WHAT IS BEING ASKED |
Look below for the line that has "This screenshot has width=1200, height=634.". Set down the lines from there through the line that has "Task: Click the logo", exactly as written.

Collection entries
========================================

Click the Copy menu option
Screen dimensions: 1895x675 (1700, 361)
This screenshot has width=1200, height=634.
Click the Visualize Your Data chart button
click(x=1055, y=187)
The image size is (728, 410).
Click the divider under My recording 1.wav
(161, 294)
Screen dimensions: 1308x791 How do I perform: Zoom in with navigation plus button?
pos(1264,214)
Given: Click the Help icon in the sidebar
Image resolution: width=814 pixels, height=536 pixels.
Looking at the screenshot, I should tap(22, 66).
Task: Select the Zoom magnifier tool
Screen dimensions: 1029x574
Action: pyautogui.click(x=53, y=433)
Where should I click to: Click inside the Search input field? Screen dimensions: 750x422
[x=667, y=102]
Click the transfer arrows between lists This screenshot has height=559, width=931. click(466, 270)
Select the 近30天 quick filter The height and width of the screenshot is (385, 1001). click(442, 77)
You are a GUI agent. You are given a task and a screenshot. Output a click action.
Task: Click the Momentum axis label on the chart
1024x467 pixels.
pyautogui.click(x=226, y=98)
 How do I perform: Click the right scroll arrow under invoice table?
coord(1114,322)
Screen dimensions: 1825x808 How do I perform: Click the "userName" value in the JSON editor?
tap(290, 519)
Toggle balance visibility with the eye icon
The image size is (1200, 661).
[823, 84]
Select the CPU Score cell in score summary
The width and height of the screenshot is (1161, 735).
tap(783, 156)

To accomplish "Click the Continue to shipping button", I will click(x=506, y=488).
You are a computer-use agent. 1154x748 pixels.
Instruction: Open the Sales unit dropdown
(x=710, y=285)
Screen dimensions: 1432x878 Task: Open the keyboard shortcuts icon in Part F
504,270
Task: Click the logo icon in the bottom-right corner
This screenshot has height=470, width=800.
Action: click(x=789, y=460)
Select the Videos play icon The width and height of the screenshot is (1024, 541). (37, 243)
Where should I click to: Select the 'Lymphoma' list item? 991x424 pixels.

========================================

ANSWER SECTION |
This screenshot has width=1200, height=634.
Click the Visualize Your Data chart button
click(x=1055, y=187)
The image size is (728, 410).
Click the divider under My recording 1.wav
(161, 294)
Screen dimensions: 1308x791 How do I perform: Zoom in with navigation plus button?
pos(1264,214)
Given: Click the Help icon in the sidebar
Image resolution: width=814 pixels, height=536 pixels.
Looking at the screenshot, I should tap(22, 66).
Task: Select the Zoom magnifier tool
Screen dimensions: 1029x574
Action: pyautogui.click(x=53, y=433)
Where should I click to: Click inside the Search input field? Screen dimensions: 750x422
[x=667, y=102]
Click the transfer arrows between lists This screenshot has height=559, width=931. click(466, 270)
Select the 近30天 quick filter The height and width of the screenshot is (385, 1001). click(442, 77)
You are a GUI agent. You are given a task and a screenshot. Output a click action.
Task: Click the Momentum axis label on the chart
1024x467 pixels.
pyautogui.click(x=226, y=98)
 How do I perform: Click the right scroll arrow under invoice table?
coord(1114,322)
Screen dimensions: 1825x808 How do I perform: Click the "userName" value in the JSON editor?
tap(290, 519)
Toggle balance visibility with the eye icon
The image size is (1200, 661).
[823, 84]
Select the CPU Score cell in score summary
The width and height of the screenshot is (1161, 735).
tap(783, 156)

To accomplish "Click the Continue to shipping button", I will click(x=506, y=488).
You are a computer-use agent. 1154x748 pixels.
Instruction: Open the Sales unit dropdown
(x=710, y=285)
Screen dimensions: 1432x878 Task: Open the keyboard shortcuts icon in Part F
504,270
Task: Click the logo icon in the bottom-right corner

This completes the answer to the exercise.